### [Source material]
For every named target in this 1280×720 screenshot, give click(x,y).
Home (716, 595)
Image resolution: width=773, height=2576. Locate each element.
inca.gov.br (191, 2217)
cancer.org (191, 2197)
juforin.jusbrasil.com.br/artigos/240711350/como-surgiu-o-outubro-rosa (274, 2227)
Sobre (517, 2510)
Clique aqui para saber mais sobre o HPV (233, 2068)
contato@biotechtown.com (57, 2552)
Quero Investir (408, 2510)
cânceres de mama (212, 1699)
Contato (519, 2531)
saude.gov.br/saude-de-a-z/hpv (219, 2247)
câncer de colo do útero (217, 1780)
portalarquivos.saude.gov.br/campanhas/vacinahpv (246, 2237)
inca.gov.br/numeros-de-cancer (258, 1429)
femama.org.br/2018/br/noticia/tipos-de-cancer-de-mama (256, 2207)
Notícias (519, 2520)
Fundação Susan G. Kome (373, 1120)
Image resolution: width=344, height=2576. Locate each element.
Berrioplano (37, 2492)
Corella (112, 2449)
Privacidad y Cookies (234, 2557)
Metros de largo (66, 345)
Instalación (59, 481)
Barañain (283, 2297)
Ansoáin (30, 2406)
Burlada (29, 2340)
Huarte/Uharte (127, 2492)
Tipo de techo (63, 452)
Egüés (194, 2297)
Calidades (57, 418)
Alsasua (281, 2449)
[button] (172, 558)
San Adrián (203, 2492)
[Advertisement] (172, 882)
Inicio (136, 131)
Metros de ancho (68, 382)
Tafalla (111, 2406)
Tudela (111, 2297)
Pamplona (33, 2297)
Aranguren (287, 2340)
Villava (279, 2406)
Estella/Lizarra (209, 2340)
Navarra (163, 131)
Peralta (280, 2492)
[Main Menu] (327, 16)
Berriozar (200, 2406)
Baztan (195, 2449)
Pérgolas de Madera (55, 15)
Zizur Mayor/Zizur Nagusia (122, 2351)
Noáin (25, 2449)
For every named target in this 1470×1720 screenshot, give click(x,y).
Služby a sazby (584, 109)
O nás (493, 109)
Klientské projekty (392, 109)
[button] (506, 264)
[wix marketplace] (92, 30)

### [Work order]
From the entries, copy every line in which the string "give" can be found.

### [Answer for the task]
For every named target in this 1280×720 screenshot, give click(x,y).
For every named target in this 1470×1720 screenshot, give click(x,y).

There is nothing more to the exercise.